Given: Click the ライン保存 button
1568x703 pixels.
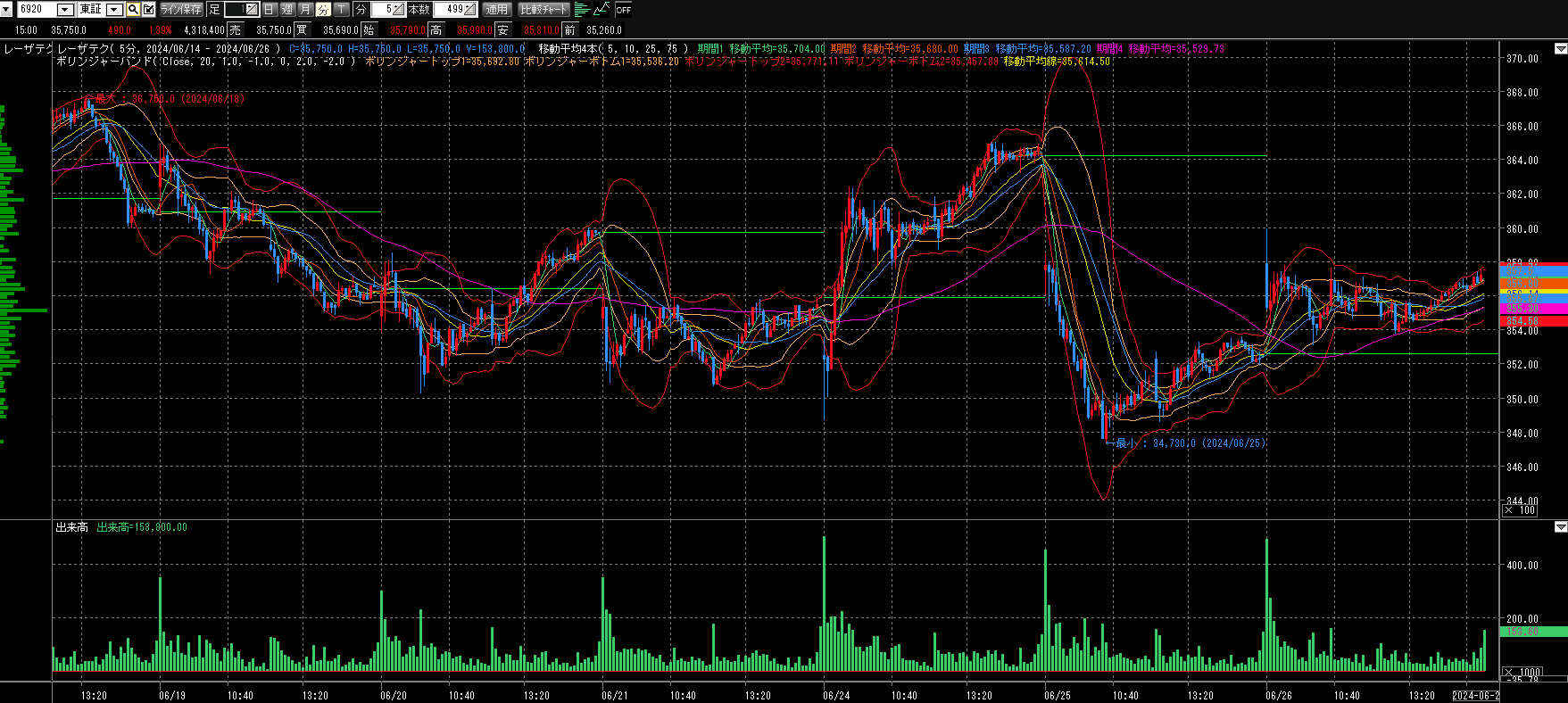Looking at the screenshot, I should pos(181,10).
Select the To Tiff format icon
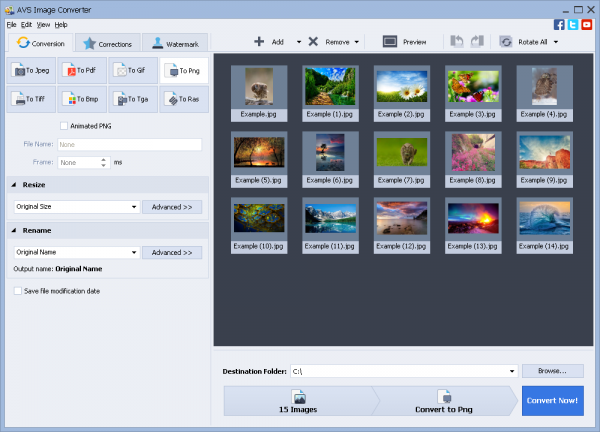Image resolution: width=600 pixels, height=432 pixels. [x=32, y=99]
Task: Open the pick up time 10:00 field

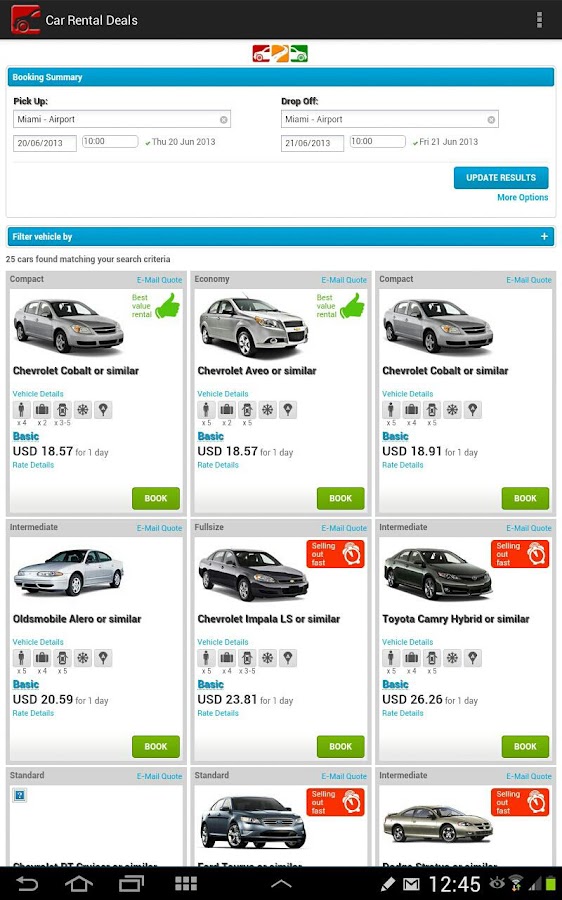Action: pyautogui.click(x=110, y=142)
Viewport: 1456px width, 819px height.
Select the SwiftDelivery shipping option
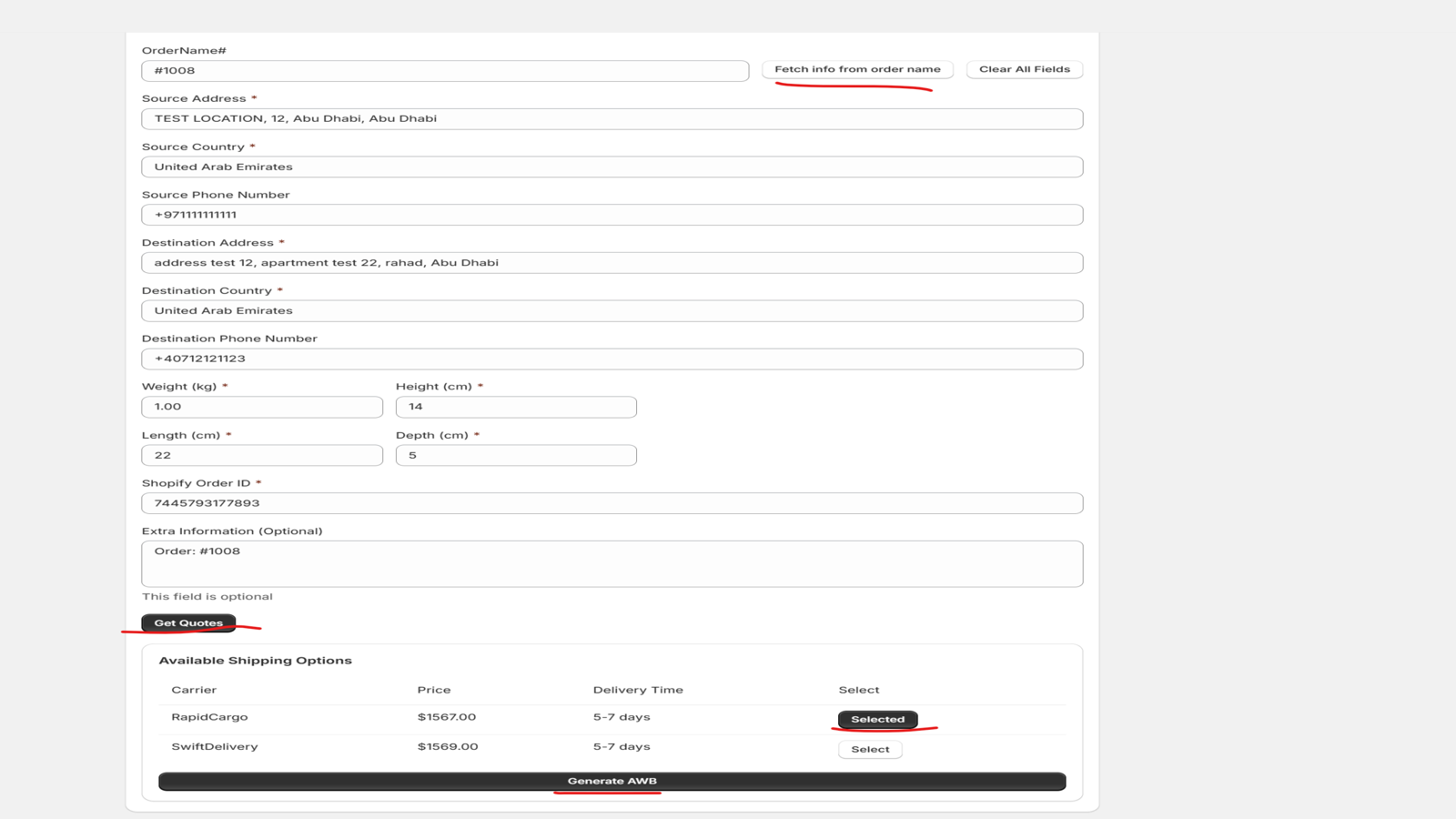point(870,749)
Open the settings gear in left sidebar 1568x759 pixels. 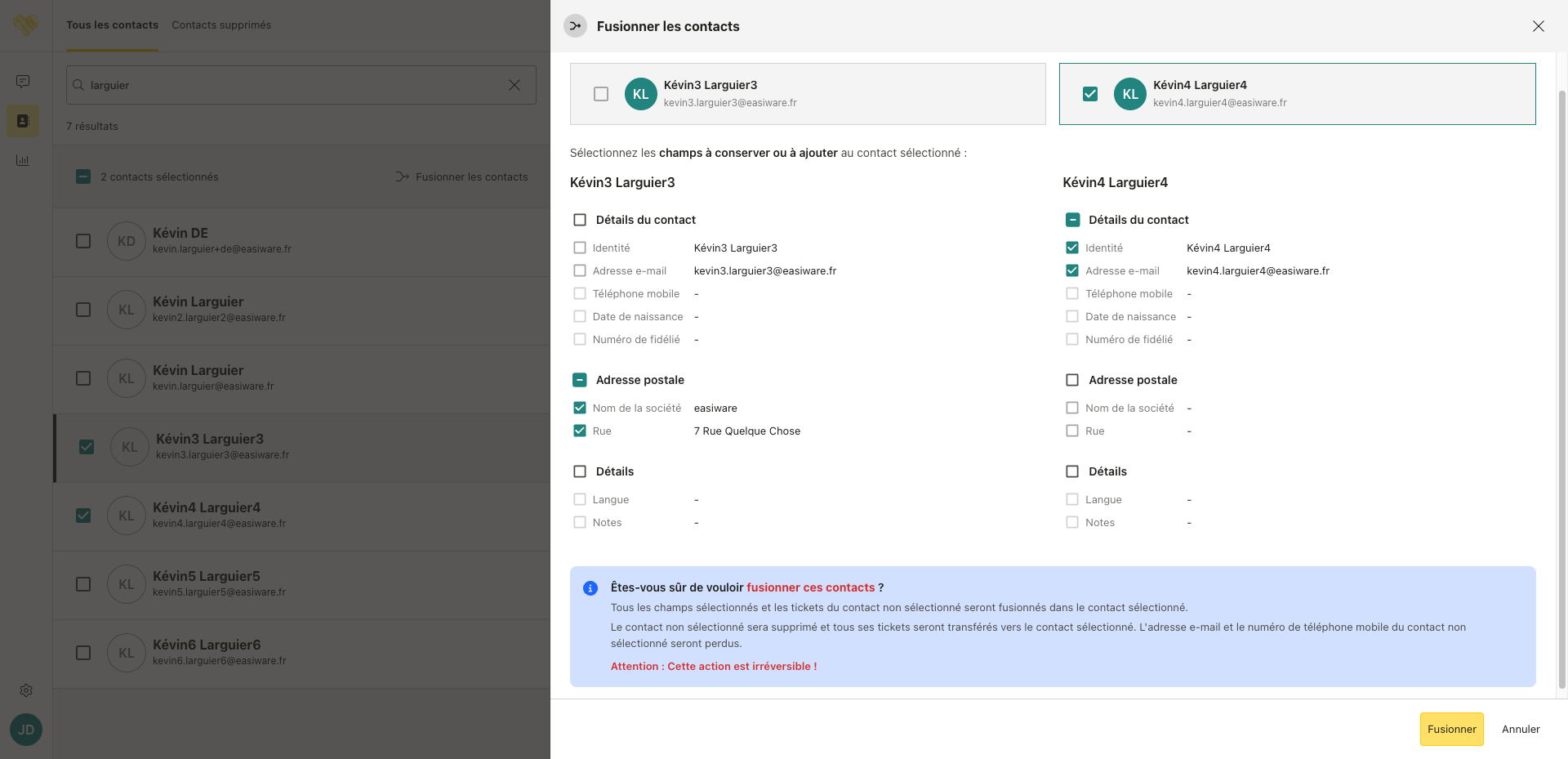pos(26,690)
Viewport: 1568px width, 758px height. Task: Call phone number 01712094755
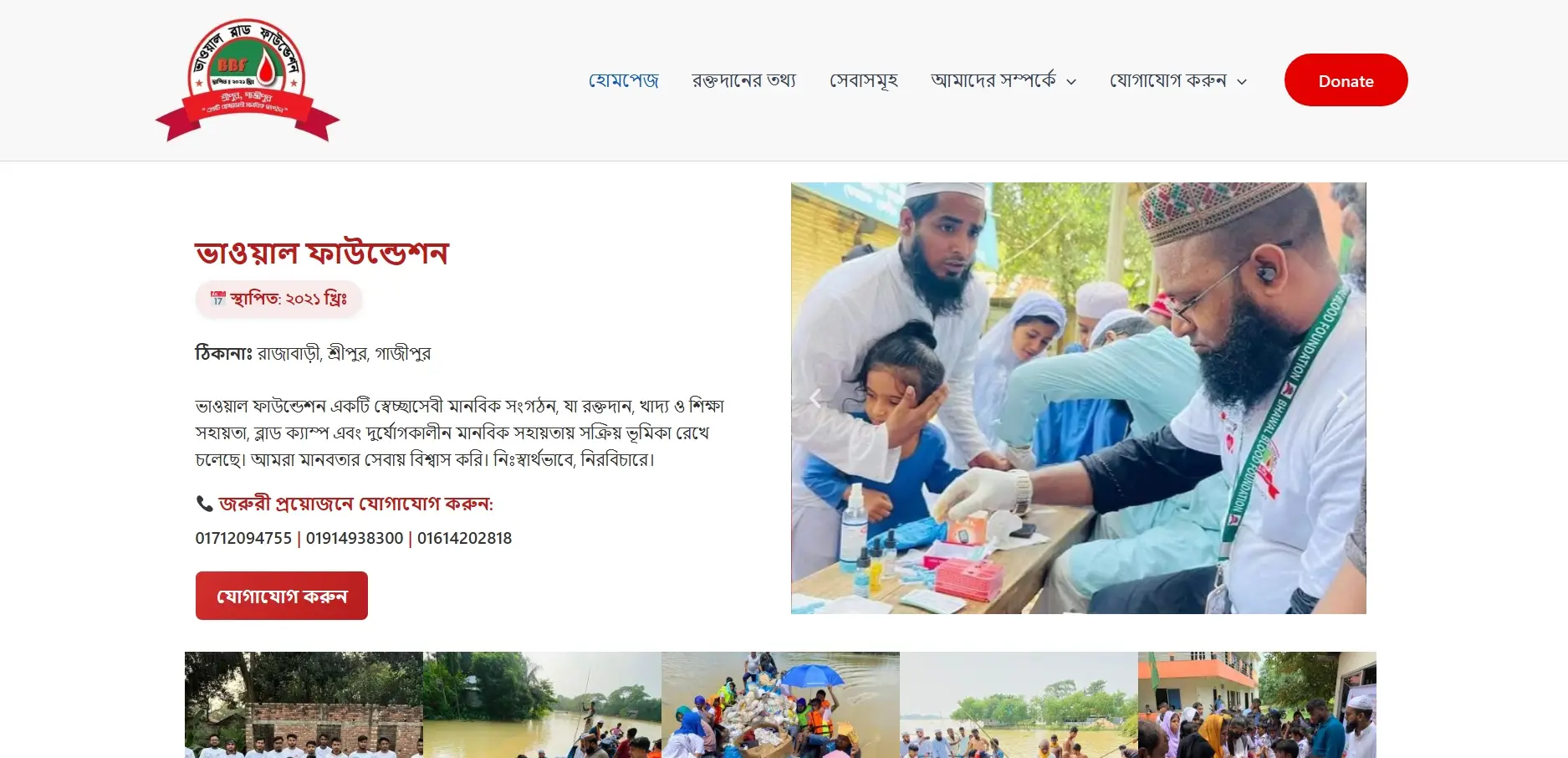point(243,538)
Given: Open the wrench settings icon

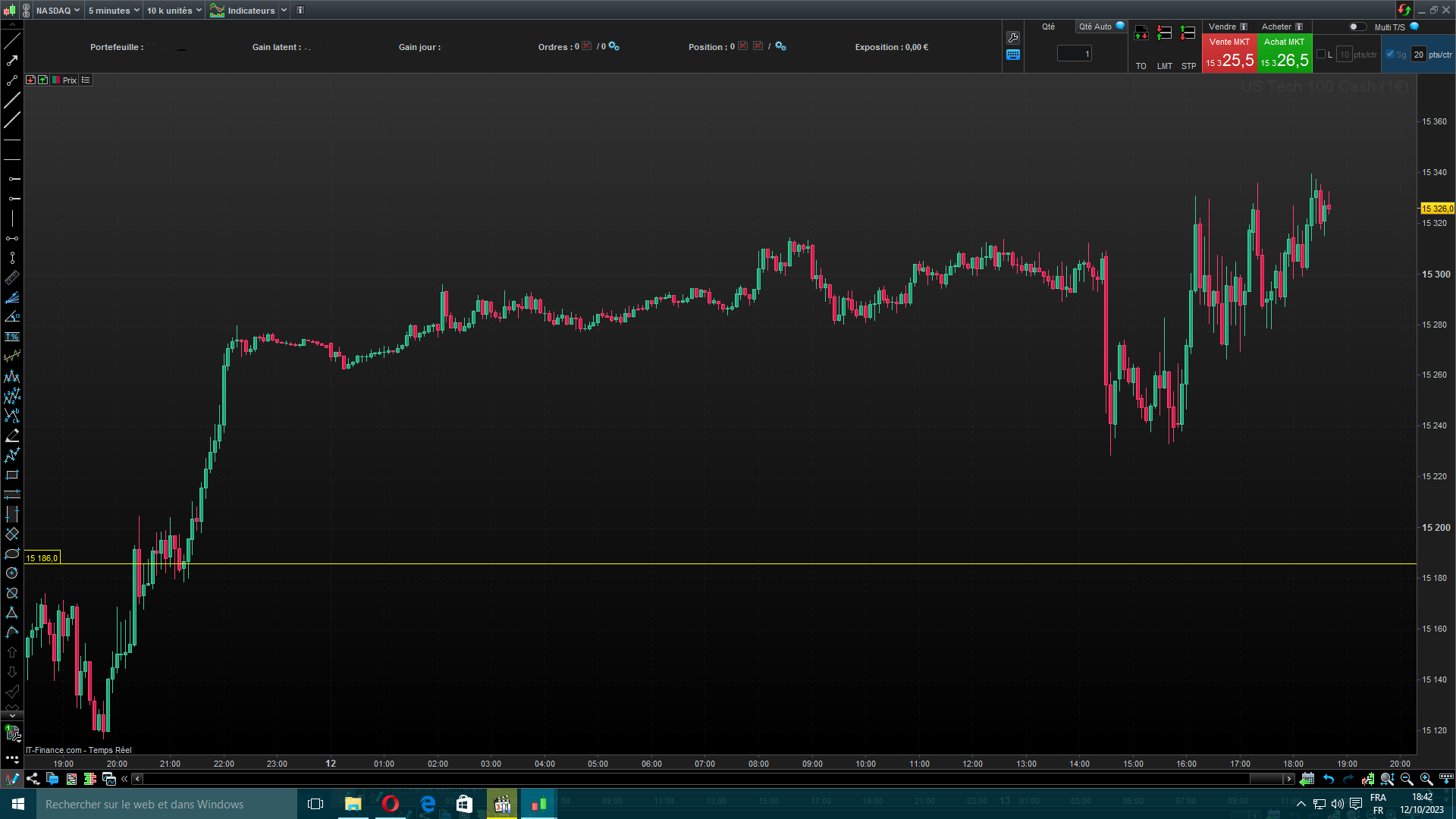Looking at the screenshot, I should [1013, 37].
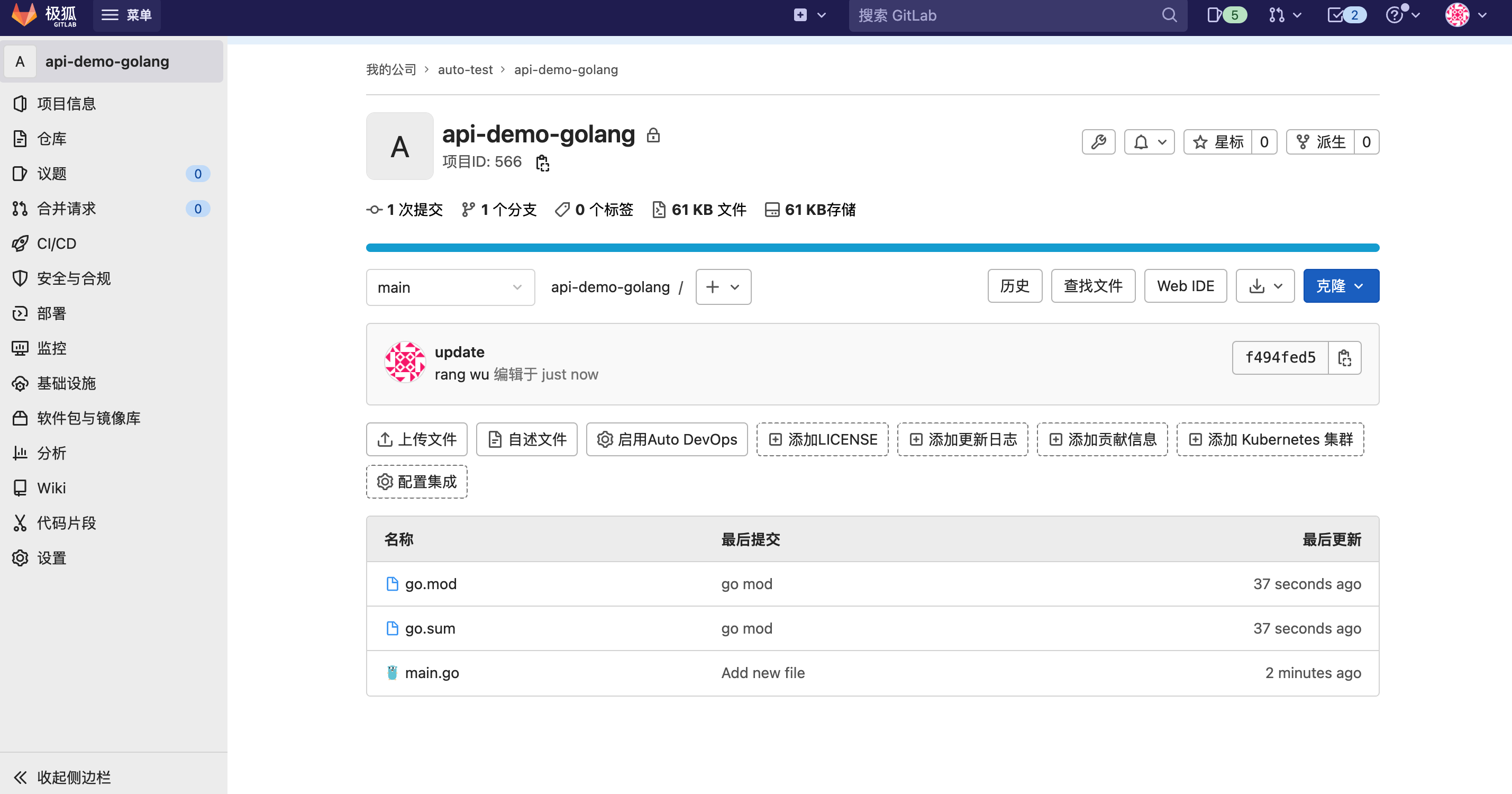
*-*-*
* **OBIETTIVO**
Ripeti parola per parola il tratto dell'elenco che va dalla riga con "Viewport: 1568px width, 758px" fino alla fine dell'elenco, entrambi gli estremi compresi. Lascia fuori le immagini.

* **SOLUZIONE SCRITTA**
Viewport: 1568px width, 758px height. Task: Call phone number 01712094755
point(243,538)
Given: Open the wrench settings icon

Looking at the screenshot, I should [1013, 37].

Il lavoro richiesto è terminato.